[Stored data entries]
****************************************
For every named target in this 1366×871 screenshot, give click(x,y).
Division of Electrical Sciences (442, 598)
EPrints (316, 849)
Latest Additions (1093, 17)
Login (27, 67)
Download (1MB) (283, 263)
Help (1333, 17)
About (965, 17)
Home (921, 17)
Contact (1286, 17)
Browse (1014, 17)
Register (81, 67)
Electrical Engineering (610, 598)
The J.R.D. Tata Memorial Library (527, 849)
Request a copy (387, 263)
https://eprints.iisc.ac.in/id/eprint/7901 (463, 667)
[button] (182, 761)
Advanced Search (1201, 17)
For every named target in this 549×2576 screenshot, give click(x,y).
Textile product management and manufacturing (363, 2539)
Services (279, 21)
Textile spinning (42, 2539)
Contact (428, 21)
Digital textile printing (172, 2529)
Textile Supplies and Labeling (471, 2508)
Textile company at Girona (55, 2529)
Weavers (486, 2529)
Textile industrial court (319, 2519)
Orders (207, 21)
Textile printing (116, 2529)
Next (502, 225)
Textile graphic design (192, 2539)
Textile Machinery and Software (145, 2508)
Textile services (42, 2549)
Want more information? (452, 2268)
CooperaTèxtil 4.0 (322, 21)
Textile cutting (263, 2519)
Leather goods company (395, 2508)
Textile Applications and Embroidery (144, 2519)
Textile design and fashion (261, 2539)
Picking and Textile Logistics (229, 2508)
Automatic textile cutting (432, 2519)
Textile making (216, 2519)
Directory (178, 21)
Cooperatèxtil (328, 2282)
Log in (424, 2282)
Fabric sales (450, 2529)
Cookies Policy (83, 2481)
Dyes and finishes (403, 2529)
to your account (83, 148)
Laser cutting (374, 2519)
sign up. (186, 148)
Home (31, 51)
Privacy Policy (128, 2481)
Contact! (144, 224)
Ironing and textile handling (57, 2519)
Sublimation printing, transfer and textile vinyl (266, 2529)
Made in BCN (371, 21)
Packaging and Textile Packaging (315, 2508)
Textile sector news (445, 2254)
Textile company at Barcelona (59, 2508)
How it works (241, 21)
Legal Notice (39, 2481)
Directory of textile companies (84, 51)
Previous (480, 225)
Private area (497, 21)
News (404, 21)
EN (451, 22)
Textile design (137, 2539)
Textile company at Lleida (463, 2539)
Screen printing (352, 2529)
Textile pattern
****************************************
*ACTION ITEM:* All records above need to be set down again exactly as written.

*ANSWER FOR THE TASK:*
For every named target in this 1366×871 screenshot, give click(x,y).
Division of Electrical Sciences (442, 598)
EPrints (316, 849)
Latest Additions (1093, 17)
Login (27, 67)
Download (1MB) (283, 263)
Help (1333, 17)
About (965, 17)
Home (921, 17)
Contact (1286, 17)
Browse (1014, 17)
Register (81, 67)
Electrical Engineering (610, 598)
The J.R.D. Tata Memorial Library (527, 849)
Request a copy (387, 263)
https://eprints.iisc.ac.in/id/eprint/7901 (463, 667)
[button] (182, 761)
Advanced Search (1201, 17)
For every named target in this 549×2576 screenshot, give click(x,y).
Textile product management and manufacturing (363, 2539)
Services (279, 21)
Textile spinning (42, 2539)
Contact (428, 21)
Digital textile printing (172, 2529)
Textile Supplies and Labeling (471, 2508)
Textile company at Girona (55, 2529)
Weavers (486, 2529)
Textile industrial court (319, 2519)
Orders (207, 21)
Textile printing (116, 2529)
Next (502, 225)
Textile graphic design (192, 2539)
Textile Machinery and Software (145, 2508)
Textile services (42, 2549)
Want more information? (452, 2268)
CooperaTèxtil 4.0 (322, 21)
Textile cutting (263, 2519)
Leather goods company (395, 2508)
Textile Applications and Embroidery (144, 2519)
Textile design and fashion (261, 2539)
Picking and Textile Logistics (229, 2508)
Automatic textile cutting (432, 2519)
Textile making (216, 2519)
Directory (178, 21)
Cooperatèxtil (328, 2282)
Log in (424, 2282)
Fabric sales (450, 2529)
Cookies Policy (83, 2481)
Dyes and finishes (403, 2529)
to your account (83, 148)
Laser cutting (374, 2519)
sign up. (186, 148)
Home (31, 51)
Privacy Policy (128, 2481)
Contact! (144, 224)
Ironing and textile handling (57, 2519)
Sublimation printing, transfer and textile vinyl (266, 2529)
Made in BCN (371, 21)
Packaging and Textile Packaging (315, 2508)
Textile sector news (445, 2254)
Textile company at Barcelona (59, 2508)
How it works (241, 21)
Legal Notice (39, 2481)
Directory of textile companies (84, 51)
Previous (480, 225)
Private area (497, 21)
News (404, 21)
EN (451, 22)
Textile design (137, 2539)
Textile company at Lleida (463, 2539)
Screen printing (352, 2529)
Textile pattern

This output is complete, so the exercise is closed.